11 Aug 2022
Recently, I have been listening to the Podcast Everything Accordion in which the interviewer Ghenadie Rotari asks each of his guests to tell the listener why they started playing the accordion. Each time I hear the question I reflect on how I would respond. In fact, two moments come to mind. The first is of going with my parents to Lamberti Bros Music shop on Victoria street in Melbourne, of climbing the stairs and entering a room full of amazing instruments. Accordions of all shapes, sizes and colours lined the walls, carefully placed on shelves so that the keys, buttons joined by bellows, faced outward, inviting all who entered to wonder at their magnificent designs and patterns. The second is of taking my first piano accordion out of its case and being enveloped in the indescribable waft of new accordion. Maybe a breeze of distant Castelfidardo? I wonder? Maybe a sigh of the future, of Eisteddfod halls, of family road trips to Adelaide and Sydney so that I could compete, of touring to Montreux with an ensemble, or Berlin. Maybe an air of exotic places; Samarkand and Kazan, St Petersburg.
A key is not simply black or white.
At a concert recently, an audience member, in passing, described the accordion as ‘a common instrument, although one not seen so often these days.’ I replied that it is an instrument of the people. On further reflection, I decided that that is true. It can be found in so many cultures and genres; from Finland to Brazil and from China to Ireland and on to the Middle East. The accordion in all it marvellous guises can be found nearly anywhere. There are accordion marching bands and accordion ensembles including orchestras, accordions for street corners and accordions for restaurants and weddings and all sorts of gatherings. It is indeed an instrument of the people.
And yet it is something else as well. Its plaintive, haunting melodies, and chords, its breathless hint of something just beyond one’s grasp, in Bach, and Vivaldi, Berio and Oliveros.
I wonder what my 6-year-old self would have thought if I could travel back in time and explain that one day I would be an advocate for the accordion. That I would be a representative of the Accordion Society of Australia. That in 2022, my future self would be traveling to Christchurch, Toronto, Castelfidardo and Zurich to connect with other advocates as well as, all these years later, still practicing and studying. And teaching as well. I think I would have been excited!

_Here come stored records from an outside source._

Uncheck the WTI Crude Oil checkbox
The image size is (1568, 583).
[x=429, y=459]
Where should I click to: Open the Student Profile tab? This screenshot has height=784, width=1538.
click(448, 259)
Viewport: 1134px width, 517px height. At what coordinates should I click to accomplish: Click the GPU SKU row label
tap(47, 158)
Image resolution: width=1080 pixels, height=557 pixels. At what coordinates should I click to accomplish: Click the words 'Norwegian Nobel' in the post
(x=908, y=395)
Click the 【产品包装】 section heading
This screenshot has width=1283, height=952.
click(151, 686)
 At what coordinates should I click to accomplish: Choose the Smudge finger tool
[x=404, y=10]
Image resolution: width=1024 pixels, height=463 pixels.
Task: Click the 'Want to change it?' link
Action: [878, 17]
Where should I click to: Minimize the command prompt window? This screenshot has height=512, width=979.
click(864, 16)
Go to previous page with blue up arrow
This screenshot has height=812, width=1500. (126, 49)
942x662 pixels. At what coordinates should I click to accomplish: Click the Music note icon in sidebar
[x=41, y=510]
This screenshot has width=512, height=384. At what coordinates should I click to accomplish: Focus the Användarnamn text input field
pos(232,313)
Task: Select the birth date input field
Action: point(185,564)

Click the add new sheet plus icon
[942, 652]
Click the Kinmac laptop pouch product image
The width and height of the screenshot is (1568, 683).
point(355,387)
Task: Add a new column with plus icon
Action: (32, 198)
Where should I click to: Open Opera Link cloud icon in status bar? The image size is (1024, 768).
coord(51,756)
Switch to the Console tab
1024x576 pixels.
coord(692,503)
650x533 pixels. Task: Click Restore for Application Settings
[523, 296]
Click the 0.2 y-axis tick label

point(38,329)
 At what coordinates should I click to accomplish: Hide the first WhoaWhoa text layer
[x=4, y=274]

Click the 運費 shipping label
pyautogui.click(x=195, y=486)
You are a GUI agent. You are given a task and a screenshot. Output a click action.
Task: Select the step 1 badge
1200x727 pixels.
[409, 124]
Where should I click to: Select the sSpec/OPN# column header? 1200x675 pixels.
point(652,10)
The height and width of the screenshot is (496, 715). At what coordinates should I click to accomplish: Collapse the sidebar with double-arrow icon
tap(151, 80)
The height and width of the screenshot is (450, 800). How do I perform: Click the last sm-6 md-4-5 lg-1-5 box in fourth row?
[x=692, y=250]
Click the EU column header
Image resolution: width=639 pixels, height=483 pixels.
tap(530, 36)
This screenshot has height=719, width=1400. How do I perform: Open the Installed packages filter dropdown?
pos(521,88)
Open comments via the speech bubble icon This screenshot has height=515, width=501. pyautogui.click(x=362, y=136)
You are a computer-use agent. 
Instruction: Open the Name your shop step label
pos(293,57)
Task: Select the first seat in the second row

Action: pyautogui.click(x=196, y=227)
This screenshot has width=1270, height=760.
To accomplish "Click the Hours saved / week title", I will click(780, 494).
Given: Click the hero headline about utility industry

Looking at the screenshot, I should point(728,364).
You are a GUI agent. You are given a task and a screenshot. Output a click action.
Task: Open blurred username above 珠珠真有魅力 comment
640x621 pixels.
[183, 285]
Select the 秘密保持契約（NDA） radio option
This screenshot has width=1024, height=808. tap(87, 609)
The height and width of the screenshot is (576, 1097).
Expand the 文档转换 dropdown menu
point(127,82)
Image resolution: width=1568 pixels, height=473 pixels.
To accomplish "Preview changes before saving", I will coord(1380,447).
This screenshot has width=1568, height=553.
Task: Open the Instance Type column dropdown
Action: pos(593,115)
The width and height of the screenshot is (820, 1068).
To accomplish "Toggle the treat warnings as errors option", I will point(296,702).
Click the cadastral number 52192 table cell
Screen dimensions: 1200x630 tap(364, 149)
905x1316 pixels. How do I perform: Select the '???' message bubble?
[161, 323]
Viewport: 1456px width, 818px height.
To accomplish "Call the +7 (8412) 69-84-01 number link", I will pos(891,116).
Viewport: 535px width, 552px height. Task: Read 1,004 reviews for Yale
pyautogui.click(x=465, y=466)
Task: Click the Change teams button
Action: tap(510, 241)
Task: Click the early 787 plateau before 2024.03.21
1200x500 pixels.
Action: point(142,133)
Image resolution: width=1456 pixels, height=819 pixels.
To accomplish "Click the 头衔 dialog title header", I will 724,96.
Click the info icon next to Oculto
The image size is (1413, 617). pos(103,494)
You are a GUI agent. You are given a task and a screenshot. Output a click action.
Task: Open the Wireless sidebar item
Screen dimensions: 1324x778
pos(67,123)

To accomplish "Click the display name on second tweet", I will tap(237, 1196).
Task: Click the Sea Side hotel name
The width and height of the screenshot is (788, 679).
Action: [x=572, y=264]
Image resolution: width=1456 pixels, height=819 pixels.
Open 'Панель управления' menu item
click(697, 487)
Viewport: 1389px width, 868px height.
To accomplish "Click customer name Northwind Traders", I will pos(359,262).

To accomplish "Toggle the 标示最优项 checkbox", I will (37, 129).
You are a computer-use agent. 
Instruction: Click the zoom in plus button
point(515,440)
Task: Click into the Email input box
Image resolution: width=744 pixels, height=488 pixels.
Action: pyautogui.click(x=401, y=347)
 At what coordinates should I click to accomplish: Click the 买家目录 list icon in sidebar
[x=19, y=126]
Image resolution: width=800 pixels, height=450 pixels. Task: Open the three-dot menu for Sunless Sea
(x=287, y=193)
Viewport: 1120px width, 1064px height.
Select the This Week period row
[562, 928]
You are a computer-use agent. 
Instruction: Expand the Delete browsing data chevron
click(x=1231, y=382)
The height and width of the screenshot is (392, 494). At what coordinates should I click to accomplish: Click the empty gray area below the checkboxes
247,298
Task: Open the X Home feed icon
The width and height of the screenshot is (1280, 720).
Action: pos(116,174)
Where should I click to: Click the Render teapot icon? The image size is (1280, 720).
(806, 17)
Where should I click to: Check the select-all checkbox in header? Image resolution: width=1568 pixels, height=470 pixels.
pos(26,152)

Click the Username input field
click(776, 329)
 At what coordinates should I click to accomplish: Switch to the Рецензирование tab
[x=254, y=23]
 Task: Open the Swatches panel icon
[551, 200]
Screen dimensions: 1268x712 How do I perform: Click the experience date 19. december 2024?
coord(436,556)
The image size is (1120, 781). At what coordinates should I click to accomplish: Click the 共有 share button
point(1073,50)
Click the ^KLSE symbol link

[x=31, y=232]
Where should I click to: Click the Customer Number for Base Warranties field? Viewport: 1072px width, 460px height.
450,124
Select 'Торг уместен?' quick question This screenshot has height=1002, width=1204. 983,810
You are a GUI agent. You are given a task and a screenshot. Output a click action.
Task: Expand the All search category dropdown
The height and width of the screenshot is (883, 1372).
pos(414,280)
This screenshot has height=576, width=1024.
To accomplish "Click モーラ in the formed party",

So yes, to this day a waft of the indescribable is almost certainly the smell that shrouds the accordion as it is lifted, straps, bellows and buttons to once again transport player and audience somewhere distant. And I wouldn’t want it any other way.
Post script from Canada.
So, I'm currently in Toronto for month practicing and studying with Joseph Macerollo. While it would be more aesthetically pleasing to post a photo of this wonderful city, the fact of the matter is that this is what I see most days. This is the view as I sit with my beloved Giulietti unravelling whatever latest realisation Joe has unleashed. It's deeply challenging and rewarding work that feels as though I am slowly (sometimes very slowly) coming to a closer understanding of the accordion and my musical relationship with it.